The costs of appeal are assessed against the Plaintiff.
Reasons
The grounds of appeal are examined.
Since occupational accidents under Article 5 subparagraph 1 of the Industrial Accident Compensation Insurance Act refer to the injury, disease, physical disability, or death caused by the worker's occupational accident while performing his/her duties, there is a causal relationship between the occupational accident and the disaster. If there is a causal relationship between the occupational accident and the occupational accident in the course of treating the occupational accident, if there is a new causal relationship between the occupational accident and the occupational accident caused by the side effects of medicine or treatment method.

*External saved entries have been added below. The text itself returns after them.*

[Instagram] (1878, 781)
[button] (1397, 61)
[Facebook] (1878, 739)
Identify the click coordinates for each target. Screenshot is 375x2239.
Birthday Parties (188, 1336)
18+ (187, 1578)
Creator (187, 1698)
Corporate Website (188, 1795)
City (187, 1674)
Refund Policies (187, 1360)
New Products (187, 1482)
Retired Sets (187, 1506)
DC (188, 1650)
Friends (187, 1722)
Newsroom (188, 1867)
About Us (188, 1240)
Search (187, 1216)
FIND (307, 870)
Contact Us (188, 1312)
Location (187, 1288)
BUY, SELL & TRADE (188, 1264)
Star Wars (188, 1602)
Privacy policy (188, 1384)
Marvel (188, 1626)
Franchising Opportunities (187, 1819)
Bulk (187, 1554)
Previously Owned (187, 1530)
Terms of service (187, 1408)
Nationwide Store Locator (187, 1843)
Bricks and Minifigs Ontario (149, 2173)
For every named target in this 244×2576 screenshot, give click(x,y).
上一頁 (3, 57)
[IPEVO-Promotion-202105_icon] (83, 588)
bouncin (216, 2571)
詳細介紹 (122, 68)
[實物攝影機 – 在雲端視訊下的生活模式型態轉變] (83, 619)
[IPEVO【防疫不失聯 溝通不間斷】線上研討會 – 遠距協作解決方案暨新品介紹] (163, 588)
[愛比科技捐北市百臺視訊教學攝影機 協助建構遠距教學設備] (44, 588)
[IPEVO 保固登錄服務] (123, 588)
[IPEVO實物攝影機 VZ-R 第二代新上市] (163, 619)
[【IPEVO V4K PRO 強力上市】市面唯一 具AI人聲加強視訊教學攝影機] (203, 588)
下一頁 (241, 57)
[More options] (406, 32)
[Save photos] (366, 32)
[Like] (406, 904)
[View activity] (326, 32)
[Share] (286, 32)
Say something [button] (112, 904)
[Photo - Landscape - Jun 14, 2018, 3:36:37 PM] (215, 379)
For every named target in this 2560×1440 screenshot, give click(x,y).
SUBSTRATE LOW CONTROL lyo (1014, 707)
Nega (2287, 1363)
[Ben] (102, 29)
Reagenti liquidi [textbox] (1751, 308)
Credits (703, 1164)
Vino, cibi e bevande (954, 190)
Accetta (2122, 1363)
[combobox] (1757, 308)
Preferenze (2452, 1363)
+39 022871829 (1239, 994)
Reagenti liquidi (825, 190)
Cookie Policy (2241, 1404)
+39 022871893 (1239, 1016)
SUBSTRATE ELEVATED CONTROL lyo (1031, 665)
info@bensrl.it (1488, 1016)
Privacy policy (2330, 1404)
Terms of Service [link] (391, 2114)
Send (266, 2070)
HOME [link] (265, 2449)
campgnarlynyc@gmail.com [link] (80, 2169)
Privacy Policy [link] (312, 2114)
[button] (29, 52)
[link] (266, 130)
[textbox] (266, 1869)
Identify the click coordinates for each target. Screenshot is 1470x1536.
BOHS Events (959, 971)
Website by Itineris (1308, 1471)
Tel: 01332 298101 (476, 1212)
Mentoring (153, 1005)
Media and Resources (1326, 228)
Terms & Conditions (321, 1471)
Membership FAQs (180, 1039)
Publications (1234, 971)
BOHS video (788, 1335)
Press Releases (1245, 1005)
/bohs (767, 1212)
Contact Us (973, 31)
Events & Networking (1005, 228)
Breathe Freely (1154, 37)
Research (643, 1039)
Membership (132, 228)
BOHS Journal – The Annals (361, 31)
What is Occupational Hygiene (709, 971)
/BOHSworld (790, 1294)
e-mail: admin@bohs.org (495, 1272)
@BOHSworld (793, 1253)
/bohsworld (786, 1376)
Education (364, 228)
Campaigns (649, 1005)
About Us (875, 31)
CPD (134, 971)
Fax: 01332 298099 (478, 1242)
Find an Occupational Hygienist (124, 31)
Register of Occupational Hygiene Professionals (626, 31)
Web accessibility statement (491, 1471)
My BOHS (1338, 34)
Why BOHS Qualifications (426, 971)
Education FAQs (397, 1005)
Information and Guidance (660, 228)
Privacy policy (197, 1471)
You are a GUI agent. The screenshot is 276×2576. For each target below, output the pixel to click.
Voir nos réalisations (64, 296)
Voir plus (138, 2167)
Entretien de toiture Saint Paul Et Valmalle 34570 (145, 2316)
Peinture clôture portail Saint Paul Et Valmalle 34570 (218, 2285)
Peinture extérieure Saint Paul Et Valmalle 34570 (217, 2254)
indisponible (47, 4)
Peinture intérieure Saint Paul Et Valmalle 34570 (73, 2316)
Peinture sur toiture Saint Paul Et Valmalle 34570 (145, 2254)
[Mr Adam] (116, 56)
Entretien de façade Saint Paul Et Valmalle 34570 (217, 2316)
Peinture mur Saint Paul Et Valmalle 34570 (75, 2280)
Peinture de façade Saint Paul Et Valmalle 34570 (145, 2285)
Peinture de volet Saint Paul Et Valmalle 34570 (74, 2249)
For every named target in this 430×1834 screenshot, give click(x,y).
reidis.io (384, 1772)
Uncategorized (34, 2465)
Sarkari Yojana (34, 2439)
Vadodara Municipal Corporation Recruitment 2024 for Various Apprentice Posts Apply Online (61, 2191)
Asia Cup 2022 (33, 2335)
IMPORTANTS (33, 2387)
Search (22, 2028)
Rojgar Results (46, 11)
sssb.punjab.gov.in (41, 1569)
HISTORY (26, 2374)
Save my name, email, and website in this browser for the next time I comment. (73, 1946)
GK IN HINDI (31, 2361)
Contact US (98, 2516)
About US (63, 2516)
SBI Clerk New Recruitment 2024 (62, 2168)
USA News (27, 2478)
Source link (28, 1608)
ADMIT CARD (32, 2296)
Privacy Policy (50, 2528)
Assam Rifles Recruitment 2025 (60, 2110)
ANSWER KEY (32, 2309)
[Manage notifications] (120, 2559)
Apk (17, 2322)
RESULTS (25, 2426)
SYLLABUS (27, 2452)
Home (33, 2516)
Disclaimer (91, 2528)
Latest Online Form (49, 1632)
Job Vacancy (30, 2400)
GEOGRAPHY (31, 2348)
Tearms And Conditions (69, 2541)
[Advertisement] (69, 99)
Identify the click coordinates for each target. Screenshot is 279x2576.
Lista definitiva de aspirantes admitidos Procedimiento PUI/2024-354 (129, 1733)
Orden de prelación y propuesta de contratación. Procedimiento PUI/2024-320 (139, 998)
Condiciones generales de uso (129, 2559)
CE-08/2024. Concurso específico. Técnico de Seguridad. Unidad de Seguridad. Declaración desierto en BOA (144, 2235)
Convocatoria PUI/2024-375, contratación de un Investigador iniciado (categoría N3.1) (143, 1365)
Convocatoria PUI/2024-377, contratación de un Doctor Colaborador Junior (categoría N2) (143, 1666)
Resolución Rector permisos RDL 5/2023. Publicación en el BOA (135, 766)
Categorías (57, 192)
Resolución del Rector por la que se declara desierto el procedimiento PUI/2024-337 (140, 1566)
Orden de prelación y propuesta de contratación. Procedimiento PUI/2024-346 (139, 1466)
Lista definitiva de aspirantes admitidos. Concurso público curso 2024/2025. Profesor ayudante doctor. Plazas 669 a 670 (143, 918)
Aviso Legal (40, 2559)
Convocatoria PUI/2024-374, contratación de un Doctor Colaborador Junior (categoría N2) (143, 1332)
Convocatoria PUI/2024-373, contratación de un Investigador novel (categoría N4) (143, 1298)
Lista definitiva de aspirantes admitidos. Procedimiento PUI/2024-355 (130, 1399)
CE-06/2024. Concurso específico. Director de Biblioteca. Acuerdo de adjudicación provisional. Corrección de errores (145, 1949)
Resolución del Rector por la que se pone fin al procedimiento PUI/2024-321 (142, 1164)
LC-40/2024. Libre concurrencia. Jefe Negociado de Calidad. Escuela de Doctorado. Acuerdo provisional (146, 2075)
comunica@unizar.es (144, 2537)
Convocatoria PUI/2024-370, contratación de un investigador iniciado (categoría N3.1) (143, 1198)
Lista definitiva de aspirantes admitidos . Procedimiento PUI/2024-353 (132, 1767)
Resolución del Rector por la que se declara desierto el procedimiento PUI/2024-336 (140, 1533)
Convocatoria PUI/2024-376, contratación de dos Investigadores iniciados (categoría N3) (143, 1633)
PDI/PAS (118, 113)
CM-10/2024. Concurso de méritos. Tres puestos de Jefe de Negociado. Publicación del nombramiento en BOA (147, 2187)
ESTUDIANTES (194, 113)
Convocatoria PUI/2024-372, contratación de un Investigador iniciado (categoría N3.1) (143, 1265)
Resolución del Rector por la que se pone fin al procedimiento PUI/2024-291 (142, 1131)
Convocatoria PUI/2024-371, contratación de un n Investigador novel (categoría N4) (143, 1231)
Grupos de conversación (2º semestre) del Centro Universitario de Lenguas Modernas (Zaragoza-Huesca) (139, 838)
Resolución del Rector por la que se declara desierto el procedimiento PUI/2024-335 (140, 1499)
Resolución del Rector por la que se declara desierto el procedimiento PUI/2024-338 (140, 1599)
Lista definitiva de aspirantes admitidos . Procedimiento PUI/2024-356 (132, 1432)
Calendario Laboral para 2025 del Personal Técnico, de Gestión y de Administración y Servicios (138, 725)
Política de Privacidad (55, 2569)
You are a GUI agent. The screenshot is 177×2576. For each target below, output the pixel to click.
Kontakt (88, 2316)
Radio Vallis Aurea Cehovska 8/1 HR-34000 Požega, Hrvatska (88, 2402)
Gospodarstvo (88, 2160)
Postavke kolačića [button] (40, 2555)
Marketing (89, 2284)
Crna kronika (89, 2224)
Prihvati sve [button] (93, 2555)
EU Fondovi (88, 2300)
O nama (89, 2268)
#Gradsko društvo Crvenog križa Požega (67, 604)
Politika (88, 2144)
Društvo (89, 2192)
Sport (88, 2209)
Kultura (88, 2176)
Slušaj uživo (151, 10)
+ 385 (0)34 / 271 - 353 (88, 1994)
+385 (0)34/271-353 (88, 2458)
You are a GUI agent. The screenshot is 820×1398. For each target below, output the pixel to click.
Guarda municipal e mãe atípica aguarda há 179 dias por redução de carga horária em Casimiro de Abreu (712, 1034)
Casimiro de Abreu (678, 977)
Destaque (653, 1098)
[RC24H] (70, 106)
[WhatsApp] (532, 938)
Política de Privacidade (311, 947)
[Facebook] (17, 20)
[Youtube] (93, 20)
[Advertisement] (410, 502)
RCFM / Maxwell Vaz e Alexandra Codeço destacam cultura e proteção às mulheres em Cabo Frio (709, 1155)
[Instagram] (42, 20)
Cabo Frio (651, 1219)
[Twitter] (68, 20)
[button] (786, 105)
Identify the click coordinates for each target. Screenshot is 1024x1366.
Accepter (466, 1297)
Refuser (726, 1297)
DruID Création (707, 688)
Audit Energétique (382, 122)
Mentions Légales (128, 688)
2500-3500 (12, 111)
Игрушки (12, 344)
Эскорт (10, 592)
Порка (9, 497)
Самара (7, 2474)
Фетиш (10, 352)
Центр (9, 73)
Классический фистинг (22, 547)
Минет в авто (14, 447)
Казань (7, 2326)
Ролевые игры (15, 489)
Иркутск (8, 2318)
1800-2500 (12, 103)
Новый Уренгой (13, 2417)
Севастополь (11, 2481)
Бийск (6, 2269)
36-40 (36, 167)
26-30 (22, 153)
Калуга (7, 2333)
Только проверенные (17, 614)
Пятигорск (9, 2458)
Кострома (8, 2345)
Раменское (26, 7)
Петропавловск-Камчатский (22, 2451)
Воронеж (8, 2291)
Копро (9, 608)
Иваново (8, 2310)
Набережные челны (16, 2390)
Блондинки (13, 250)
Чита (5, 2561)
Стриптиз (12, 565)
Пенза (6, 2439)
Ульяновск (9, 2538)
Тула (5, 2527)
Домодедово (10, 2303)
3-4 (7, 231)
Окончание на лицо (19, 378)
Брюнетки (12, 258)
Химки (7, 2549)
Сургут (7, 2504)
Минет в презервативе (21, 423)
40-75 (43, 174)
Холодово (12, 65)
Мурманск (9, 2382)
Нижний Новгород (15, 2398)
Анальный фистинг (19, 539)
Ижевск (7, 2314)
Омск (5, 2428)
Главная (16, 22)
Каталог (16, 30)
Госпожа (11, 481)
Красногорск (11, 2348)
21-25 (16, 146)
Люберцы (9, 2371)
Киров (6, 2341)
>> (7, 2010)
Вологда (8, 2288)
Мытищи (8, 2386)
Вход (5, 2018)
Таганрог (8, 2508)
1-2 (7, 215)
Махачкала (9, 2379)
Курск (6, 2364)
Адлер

Here, the causal relationship does not necessarily have to be clearly proved by medical or natural science, and even if there is a proximate causal relationship in consideration of all the circumstances, there is proof, but the burden of proof is still in the position of assertion.
[See Supreme Court Decision 2006Du10580, 2006Du10597, Oct. 26, 2006, etc.] Examining these legal principles and records, the lower court’s conclusion that the death of the deceased cannot be deemed as having a proximate causal relation with brain color, which is an occupational disease, is acceptable. In so doing, contrary to what is alleged in the grounds of appeal, the lower court did not err by exceeding the bounds of the principle of free evaluation of evidence against logical and empirical rules, or by misapprehending the legal principles on proximate causal relation with an occupational accident, thereby adversely affecting the conclusion
Therefore, the appeal is dismissed, and the costs of appeal are assessed against the losing party. It is so decided as per Disposition by the assent of all participating Justices.